_EXERCISE BRIEF_. Copy the lines of the data below verbatim, starting with the line containing "Die Anmeldedaten vergessen? (510, 439)" and ending with the line containing "[Facebook] (1093, 1586)", both included.

_MATERIAL PROVIDED_.
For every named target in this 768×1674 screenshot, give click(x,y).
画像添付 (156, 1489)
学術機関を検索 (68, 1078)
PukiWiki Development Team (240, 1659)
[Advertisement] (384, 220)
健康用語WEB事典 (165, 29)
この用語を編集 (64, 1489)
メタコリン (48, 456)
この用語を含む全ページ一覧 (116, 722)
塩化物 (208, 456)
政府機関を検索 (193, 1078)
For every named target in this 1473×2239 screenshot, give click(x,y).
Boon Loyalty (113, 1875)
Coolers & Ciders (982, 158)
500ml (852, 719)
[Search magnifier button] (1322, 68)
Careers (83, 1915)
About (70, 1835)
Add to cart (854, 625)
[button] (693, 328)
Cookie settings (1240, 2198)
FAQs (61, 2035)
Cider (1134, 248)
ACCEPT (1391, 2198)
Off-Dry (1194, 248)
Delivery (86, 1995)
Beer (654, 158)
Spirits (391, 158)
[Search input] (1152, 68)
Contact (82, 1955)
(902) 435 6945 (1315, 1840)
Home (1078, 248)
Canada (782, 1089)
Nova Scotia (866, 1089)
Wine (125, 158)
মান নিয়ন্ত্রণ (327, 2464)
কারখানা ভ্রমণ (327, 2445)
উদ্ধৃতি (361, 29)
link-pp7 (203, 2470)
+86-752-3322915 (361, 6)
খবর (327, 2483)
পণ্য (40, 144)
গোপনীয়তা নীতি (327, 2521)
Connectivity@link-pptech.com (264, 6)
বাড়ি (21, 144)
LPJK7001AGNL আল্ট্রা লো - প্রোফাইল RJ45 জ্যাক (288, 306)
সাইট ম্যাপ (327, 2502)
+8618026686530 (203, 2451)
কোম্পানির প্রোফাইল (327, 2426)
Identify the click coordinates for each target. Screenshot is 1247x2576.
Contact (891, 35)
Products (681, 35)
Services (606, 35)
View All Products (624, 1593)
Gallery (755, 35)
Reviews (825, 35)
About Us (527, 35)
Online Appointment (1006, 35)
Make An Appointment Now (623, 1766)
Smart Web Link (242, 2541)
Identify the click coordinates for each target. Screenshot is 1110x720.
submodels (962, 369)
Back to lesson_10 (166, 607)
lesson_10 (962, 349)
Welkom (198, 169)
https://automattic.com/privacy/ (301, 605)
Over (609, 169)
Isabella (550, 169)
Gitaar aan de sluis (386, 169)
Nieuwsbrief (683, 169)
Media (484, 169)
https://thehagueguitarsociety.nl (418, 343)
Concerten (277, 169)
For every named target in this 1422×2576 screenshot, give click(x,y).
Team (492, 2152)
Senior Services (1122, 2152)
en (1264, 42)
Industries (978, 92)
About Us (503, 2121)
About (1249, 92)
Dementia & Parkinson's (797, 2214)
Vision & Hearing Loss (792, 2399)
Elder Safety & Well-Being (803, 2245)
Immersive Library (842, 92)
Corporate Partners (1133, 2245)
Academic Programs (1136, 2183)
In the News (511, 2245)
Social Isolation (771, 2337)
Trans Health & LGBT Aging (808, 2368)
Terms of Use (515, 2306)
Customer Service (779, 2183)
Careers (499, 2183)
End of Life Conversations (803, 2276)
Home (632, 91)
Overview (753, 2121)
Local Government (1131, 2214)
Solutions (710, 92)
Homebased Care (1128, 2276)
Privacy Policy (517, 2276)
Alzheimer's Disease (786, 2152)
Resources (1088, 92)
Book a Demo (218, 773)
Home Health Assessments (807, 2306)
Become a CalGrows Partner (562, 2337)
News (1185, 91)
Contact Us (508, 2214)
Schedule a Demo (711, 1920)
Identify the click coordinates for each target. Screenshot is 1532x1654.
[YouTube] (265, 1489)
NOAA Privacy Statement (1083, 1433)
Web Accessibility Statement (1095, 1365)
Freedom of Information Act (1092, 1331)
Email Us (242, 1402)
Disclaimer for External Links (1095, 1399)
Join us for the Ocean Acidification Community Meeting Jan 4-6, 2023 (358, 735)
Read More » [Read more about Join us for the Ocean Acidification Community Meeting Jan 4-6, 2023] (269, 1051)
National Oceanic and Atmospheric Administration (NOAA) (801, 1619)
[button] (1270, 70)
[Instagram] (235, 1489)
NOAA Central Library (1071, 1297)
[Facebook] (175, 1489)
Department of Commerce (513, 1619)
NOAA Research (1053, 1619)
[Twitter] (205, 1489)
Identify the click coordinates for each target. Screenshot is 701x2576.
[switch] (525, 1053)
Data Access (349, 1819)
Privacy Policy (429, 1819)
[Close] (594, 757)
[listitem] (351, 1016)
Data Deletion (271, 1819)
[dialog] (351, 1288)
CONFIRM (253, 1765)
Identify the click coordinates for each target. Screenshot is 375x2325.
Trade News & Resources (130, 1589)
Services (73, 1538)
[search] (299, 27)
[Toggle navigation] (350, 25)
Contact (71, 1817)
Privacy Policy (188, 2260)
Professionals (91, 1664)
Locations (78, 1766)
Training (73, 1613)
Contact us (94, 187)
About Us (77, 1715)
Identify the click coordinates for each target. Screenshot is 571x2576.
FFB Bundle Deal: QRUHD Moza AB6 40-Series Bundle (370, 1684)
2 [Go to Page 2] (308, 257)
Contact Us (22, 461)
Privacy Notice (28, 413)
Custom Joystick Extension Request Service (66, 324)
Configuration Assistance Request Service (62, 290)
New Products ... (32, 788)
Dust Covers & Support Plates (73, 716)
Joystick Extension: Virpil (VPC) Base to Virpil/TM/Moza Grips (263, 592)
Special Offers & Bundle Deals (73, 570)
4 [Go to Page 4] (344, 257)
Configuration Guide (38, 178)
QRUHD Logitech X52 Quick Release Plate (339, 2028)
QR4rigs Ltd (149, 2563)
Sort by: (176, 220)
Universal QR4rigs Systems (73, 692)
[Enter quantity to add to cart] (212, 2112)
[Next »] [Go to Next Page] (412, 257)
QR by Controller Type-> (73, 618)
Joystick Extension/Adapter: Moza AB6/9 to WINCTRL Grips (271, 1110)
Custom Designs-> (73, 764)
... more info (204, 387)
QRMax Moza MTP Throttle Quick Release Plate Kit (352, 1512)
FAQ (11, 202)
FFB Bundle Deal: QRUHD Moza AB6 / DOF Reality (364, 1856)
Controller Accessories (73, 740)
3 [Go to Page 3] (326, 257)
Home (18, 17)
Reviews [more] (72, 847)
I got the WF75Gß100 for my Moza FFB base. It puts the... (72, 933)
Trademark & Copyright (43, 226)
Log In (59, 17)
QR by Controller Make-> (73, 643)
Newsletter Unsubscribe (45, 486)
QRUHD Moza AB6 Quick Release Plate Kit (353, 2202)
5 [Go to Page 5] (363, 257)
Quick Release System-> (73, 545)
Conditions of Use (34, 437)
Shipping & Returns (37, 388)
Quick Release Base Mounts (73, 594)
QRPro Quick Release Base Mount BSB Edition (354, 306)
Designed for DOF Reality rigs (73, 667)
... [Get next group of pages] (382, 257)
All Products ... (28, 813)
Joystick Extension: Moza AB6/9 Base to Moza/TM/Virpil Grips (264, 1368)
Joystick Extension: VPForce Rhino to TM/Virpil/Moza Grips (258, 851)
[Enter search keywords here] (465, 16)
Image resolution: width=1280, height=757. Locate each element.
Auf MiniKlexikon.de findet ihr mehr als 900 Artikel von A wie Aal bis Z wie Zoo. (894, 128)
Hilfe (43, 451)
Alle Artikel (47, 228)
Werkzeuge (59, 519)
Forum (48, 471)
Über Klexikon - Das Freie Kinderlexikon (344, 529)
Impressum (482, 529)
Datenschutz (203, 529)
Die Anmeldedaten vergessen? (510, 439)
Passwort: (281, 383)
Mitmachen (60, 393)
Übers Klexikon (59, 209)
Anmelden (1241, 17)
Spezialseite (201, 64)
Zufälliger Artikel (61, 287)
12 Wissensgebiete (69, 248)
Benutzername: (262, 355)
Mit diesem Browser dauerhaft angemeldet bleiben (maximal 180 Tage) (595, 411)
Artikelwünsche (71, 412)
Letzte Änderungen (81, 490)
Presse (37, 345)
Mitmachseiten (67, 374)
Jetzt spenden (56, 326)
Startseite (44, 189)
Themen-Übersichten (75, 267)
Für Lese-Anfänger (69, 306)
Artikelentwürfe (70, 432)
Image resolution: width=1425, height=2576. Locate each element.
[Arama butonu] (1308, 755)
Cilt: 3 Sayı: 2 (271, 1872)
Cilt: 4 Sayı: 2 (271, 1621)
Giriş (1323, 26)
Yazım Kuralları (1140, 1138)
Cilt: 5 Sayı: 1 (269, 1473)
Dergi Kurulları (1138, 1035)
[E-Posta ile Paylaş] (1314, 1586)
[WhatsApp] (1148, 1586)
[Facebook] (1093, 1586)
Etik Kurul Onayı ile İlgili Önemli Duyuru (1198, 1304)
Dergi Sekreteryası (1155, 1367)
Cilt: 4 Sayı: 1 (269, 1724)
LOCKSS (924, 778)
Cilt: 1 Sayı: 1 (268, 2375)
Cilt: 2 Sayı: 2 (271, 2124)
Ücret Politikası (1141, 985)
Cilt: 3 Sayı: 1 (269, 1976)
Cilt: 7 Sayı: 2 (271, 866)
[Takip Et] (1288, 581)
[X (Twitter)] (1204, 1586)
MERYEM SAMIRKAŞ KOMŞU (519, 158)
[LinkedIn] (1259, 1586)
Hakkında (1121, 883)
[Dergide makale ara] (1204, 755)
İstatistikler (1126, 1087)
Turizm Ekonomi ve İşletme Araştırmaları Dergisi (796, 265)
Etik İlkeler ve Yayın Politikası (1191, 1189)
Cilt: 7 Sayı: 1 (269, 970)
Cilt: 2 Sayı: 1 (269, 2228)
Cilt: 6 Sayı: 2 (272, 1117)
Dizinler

_COMPLETED TASK_.
Die Anmeldedaten vergessen? (510, 439)
Passwort: (281, 383)
Mitmachen (60, 393)
Übers Klexikon (59, 209)
Anmelden (1241, 17)
Spezialseite (201, 64)
Zufälliger Artikel (61, 287)
12 Wissensgebiete (69, 248)
Benutzername: (262, 355)
Mit diesem Browser dauerhaft angemeldet bleiben (maximal 180 Tage) (595, 411)
Artikelwünsche (71, 412)
Letzte Änderungen (81, 490)
Presse (37, 345)
Mitmachseiten (67, 374)
Jetzt spenden (56, 326)
Startseite (44, 189)
Themen-Übersichten (75, 267)
Für Lese-Anfänger (69, 306)
Artikelentwürfe (70, 432)
Image resolution: width=1425, height=2576. Locate each element.
[Arama butonu] (1308, 755)
Cilt: 3 Sayı: 2 (271, 1872)
Cilt: 4 Sayı: 2 (271, 1621)
Giriş (1323, 26)
Yazım Kuralları (1140, 1138)
Cilt: 5 Sayı: 1 (269, 1473)
Dergi Kurulları (1138, 1035)
[E-Posta ile Paylaş] (1314, 1586)
[WhatsApp] (1148, 1586)
[Facebook] (1093, 1586)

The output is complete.